→ Directions
Please print, word for word, every line from the one that contains "You are a GUI" through the last line of the records, and nothing else.

******************************

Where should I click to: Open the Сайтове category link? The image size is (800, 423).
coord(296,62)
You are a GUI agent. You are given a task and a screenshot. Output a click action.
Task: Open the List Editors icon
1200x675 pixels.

******************************

→ Problem solution
You are a GUI agent. You are given a task and a screenshot. Output a click action.
Task: Open the List Editors icon
1200x675 pixels.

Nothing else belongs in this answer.